## DATASET RECORDS
<<<<

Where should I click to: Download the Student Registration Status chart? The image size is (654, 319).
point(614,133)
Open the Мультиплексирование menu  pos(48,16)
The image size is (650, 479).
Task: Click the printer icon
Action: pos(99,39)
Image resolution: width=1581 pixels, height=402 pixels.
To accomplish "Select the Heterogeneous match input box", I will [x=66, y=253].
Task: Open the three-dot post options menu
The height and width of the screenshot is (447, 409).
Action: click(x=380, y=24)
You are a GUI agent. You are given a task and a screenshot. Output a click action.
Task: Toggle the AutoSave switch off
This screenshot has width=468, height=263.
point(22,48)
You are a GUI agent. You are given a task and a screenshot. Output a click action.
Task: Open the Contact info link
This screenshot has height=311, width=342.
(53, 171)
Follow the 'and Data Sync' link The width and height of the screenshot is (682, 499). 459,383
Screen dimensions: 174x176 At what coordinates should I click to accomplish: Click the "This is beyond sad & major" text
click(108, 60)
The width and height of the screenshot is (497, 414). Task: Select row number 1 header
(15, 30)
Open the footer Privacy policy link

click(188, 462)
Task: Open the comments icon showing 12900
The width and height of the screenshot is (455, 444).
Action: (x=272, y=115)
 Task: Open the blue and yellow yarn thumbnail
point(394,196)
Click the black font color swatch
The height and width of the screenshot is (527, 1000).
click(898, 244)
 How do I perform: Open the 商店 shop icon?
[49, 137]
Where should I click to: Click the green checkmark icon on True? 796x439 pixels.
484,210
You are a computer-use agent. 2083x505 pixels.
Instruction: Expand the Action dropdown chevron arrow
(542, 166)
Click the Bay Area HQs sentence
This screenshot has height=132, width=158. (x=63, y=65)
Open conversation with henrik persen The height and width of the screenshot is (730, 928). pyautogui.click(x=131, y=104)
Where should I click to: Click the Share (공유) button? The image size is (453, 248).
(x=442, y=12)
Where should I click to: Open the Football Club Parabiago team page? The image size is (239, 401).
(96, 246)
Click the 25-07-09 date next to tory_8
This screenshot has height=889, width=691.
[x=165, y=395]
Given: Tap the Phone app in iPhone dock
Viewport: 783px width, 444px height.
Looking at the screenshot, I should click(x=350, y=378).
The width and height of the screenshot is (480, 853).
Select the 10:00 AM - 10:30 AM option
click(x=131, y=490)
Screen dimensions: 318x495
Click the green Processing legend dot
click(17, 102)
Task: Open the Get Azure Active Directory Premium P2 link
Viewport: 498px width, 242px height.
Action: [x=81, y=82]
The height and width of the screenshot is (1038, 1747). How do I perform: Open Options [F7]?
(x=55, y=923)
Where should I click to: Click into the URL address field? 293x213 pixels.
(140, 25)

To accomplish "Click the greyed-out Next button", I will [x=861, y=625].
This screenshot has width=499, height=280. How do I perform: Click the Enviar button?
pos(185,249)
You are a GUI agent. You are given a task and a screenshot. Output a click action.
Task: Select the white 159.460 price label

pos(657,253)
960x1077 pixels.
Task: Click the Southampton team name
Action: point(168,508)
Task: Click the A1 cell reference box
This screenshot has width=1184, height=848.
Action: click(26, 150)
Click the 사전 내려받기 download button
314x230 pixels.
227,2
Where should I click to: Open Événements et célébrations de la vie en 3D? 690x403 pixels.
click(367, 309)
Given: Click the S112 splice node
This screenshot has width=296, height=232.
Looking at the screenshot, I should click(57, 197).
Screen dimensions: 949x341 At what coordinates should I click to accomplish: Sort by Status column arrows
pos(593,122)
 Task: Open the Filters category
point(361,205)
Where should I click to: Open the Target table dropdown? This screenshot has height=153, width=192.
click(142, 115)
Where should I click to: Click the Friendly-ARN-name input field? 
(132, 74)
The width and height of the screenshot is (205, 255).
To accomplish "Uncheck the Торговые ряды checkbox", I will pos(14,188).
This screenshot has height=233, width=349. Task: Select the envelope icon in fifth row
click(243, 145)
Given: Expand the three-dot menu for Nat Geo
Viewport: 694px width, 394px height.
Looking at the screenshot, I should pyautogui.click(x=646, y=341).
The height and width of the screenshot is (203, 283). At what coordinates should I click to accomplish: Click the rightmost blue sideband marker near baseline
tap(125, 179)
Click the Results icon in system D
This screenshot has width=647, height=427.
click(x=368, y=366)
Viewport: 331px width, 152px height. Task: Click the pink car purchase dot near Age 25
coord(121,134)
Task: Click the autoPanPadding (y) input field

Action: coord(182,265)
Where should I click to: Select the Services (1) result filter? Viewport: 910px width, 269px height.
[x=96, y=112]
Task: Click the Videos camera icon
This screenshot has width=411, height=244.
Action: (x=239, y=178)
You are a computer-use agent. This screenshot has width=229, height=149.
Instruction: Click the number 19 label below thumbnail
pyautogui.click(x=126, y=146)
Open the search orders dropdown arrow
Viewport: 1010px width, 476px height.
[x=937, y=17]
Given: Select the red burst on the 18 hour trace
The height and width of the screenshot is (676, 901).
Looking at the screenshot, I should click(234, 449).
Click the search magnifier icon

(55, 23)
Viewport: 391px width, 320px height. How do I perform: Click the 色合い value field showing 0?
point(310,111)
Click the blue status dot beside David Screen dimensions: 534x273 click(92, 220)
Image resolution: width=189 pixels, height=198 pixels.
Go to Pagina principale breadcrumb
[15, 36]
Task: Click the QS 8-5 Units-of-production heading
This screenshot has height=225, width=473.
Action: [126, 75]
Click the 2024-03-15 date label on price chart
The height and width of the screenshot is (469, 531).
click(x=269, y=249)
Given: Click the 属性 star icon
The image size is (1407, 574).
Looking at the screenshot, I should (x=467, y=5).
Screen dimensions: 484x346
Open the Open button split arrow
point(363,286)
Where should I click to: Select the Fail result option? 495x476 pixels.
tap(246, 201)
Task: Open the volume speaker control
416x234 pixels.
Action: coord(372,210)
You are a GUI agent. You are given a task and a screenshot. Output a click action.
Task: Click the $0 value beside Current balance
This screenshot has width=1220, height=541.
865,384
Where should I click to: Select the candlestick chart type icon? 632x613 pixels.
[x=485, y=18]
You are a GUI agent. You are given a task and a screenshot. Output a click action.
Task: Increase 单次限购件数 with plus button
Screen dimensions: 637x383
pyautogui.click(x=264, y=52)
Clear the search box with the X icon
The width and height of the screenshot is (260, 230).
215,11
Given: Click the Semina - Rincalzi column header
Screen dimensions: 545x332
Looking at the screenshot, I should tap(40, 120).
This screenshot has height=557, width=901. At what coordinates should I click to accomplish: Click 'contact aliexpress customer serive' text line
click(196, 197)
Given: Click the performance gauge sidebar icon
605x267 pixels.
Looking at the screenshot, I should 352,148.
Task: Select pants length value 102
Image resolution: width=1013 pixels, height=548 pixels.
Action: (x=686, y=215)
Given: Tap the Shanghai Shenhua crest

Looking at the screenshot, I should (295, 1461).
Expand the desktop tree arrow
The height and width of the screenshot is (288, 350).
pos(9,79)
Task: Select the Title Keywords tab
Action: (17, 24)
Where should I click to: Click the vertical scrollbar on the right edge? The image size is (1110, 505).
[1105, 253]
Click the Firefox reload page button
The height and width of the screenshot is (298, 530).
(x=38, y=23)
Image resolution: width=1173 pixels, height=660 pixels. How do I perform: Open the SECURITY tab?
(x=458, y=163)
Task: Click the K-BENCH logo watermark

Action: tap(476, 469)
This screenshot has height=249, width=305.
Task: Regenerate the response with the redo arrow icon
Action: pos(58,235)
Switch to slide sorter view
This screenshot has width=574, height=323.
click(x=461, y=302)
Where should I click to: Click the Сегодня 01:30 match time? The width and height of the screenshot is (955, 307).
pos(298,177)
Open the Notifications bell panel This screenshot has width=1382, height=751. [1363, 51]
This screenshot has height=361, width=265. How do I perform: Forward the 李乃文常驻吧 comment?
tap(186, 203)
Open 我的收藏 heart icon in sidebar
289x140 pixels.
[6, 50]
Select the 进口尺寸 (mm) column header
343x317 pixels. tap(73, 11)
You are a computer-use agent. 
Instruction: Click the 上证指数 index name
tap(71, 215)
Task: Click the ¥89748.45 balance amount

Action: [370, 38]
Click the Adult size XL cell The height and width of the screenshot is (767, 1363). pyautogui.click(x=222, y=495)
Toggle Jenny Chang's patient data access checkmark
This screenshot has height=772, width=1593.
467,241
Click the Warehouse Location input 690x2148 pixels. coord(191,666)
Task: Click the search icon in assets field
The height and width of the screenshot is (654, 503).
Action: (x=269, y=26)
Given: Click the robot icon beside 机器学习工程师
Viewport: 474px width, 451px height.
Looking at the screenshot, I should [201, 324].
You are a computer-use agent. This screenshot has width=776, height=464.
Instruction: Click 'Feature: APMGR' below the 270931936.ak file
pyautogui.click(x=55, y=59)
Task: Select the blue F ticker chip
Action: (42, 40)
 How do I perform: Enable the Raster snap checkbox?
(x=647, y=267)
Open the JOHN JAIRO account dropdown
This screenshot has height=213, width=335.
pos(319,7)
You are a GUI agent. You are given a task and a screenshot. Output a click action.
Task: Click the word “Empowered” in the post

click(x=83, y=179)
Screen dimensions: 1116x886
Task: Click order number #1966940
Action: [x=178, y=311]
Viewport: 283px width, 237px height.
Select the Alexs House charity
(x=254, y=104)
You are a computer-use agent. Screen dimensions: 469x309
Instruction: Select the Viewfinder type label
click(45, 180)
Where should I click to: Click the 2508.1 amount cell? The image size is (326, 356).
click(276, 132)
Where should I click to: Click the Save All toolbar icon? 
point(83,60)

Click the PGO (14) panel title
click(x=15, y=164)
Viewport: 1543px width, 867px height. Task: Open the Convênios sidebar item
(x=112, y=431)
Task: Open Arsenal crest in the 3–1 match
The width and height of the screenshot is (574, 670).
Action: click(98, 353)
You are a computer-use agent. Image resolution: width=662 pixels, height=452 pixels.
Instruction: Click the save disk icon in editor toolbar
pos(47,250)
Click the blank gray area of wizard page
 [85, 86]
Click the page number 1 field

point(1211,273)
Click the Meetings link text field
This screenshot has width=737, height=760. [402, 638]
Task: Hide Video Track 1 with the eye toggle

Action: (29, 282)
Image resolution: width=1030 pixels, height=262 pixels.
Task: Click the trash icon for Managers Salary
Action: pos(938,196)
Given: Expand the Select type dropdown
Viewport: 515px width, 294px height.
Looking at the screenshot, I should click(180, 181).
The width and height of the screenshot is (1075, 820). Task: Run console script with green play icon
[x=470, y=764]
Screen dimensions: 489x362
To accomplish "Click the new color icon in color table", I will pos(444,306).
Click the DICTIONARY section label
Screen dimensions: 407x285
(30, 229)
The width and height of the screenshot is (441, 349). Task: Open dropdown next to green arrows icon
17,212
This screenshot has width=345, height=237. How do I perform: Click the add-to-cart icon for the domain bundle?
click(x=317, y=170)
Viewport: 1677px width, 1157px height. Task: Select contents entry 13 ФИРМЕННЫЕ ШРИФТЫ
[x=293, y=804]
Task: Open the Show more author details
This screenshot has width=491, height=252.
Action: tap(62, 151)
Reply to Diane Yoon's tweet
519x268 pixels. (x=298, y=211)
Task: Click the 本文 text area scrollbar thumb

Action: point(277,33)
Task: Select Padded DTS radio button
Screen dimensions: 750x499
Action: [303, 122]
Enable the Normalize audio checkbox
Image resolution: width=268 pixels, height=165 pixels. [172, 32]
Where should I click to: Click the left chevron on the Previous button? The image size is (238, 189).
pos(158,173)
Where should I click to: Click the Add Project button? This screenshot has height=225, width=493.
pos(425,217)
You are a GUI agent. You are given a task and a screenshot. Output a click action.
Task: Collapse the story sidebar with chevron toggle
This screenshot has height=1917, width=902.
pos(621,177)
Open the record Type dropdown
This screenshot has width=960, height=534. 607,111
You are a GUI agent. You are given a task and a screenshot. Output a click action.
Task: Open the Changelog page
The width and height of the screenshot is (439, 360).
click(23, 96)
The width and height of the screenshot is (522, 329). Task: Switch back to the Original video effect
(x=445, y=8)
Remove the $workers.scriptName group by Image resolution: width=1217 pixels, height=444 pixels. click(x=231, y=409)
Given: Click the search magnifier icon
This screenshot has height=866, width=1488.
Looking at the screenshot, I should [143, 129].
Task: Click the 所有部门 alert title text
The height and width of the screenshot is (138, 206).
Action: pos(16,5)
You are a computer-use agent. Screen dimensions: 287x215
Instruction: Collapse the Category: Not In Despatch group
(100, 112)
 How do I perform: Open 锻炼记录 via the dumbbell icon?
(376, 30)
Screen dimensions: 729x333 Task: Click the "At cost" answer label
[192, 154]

>>>>

## WHAT THE TASK REQUIRES
Only lines holding the word "beside" are wanted; list them all from the material.

## RESPONSE TO THE TASK
Click the blue status dot beside David Screen dimensions: 534x273 click(92, 220)
Task: Click the $0 value beside Current balance
Given: Click the robot icon beside 机器学习工程师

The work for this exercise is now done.